(Recorded data)

____________________

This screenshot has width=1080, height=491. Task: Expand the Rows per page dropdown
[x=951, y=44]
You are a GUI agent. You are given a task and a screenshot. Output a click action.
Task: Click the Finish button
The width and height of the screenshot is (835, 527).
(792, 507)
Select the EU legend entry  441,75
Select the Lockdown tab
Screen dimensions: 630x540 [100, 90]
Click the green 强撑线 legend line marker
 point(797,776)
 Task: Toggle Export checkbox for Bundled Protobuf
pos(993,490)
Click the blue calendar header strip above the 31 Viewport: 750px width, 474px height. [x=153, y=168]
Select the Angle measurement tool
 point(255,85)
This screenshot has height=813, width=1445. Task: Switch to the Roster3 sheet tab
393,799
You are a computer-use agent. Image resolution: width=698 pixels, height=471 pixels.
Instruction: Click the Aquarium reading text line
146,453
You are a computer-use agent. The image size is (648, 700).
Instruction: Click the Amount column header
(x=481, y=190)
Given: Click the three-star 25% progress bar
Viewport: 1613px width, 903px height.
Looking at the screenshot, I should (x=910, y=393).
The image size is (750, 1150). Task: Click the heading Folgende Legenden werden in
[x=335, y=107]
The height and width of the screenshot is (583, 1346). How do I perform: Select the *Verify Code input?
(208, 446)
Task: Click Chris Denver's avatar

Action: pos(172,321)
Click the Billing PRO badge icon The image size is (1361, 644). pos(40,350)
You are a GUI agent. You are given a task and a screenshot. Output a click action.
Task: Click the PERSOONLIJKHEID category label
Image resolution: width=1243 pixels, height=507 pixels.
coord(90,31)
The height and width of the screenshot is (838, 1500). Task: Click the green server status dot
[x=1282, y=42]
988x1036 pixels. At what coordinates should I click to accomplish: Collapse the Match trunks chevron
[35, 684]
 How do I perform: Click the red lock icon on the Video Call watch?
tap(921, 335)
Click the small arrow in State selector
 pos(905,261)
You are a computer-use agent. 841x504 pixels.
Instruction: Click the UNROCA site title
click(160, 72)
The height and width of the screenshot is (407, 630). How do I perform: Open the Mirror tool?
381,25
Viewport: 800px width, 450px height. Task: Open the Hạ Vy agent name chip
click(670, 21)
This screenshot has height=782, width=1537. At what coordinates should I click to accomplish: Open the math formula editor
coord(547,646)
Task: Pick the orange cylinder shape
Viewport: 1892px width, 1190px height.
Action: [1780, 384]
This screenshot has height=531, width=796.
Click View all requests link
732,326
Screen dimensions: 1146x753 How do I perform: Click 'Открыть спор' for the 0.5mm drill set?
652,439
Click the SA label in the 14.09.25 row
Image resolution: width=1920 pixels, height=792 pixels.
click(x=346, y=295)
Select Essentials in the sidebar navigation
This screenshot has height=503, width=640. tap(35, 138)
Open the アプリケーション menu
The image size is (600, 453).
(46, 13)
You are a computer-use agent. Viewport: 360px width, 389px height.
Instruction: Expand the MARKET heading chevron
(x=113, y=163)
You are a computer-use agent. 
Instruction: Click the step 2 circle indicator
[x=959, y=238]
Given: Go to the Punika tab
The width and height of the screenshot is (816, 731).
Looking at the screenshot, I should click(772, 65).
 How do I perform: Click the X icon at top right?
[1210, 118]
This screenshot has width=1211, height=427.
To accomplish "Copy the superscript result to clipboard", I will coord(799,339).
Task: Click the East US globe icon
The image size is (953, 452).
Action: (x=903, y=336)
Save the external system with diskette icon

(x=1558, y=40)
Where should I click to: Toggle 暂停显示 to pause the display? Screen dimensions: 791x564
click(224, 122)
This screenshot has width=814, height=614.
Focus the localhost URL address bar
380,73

____________________

Work to complete: What is needed is an exact transcription of every entry above.

Result of the task:
This screenshot has width=1080, height=491. Task: Expand the Rows per page dropdown
[x=951, y=44]
You are a GUI agent. You are given a task and a screenshot. Output a click action.
Task: Click the Finish button
The width and height of the screenshot is (835, 527).
(792, 507)
Select the EU legend entry  441,75
Select the Lockdown tab
Screen dimensions: 630x540 [100, 90]
Click the green 强撑线 legend line marker
 point(797,776)
 Task: Toggle Export checkbox for Bundled Protobuf
pos(993,490)
Click the blue calendar header strip above the 31 Viewport: 750px width, 474px height. [x=153, y=168]
Select the Angle measurement tool
 point(255,85)
This screenshot has height=813, width=1445. Task: Switch to the Roster3 sheet tab
393,799
You are a computer-use agent. Image resolution: width=698 pixels, height=471 pixels.
Instruction: Click the Aquarium reading text line
146,453
You are a computer-use agent. The image size is (648, 700).
Instruction: Click the Amount column header
(x=481, y=190)
Given: Click the three-star 25% progress bar
Viewport: 1613px width, 903px height.
Looking at the screenshot, I should (x=910, y=393).
The image size is (750, 1150). Task: Click the heading Folgende Legenden werden in
[x=335, y=107]
The height and width of the screenshot is (583, 1346). How do I perform: Select the *Verify Code input?
(208, 446)
Task: Click Chris Denver's avatar

Action: pos(172,321)
Click the Billing PRO badge icon The image size is (1361, 644). pos(40,350)
You are a GUI agent. You are given a task and a screenshot. Output a click action.
Task: Click the PERSOONLIJKHEID category label
Image resolution: width=1243 pixels, height=507 pixels.
coord(90,31)
The height and width of the screenshot is (838, 1500). Task: Click the green server status dot
[x=1282, y=42]
988x1036 pixels. At what coordinates should I click to accomplish: Collapse the Match trunks chevron
[35, 684]
 How do I perform: Click the red lock icon on the Video Call watch?
tap(921, 335)
Click the small arrow in State selector
 pos(905,261)
You are a computer-use agent. 841x504 pixels.
Instruction: Click the UNROCA site title
click(160, 72)
The height and width of the screenshot is (407, 630). How do I perform: Open the Mirror tool?
381,25
Viewport: 800px width, 450px height. Task: Open the Hạ Vy agent name chip
click(670, 21)
This screenshot has height=782, width=1537. At what coordinates should I click to accomplish: Open the math formula editor
coord(547,646)
Task: Pick the orange cylinder shape
Viewport: 1892px width, 1190px height.
Action: [1780, 384]
This screenshot has height=531, width=796.
Click View all requests link
732,326
Screen dimensions: 1146x753 How do I perform: Click 'Открыть спор' for the 0.5mm drill set?
652,439
Click the SA label in the 14.09.25 row
Image resolution: width=1920 pixels, height=792 pixels.
click(x=346, y=295)
Select Essentials in the sidebar navigation
This screenshot has height=503, width=640. tap(35, 138)
Open the アプリケーション menu
The image size is (600, 453).
(46, 13)
You are a computer-use agent. Viewport: 360px width, 389px height.
Instruction: Expand the MARKET heading chevron
(x=113, y=163)
You are a computer-use agent. 
Instruction: Click the step 2 circle indicator
[x=959, y=238]
Given: Go to the Punika tab
The width and height of the screenshot is (816, 731).
Looking at the screenshot, I should click(772, 65).
 How do I perform: Click the X icon at top right?
[1210, 118]
This screenshot has width=1211, height=427.
To accomplish "Copy the superscript result to clipboard", I will coord(799,339).
Task: Click the East US globe icon
The image size is (953, 452).
Action: (x=903, y=336)
Save the external system with diskette icon

(x=1558, y=40)
Where should I click to: Toggle 暂停显示 to pause the display? Screen dimensions: 791x564
click(224, 122)
This screenshot has width=814, height=614.
Focus the localhost URL address bar
380,73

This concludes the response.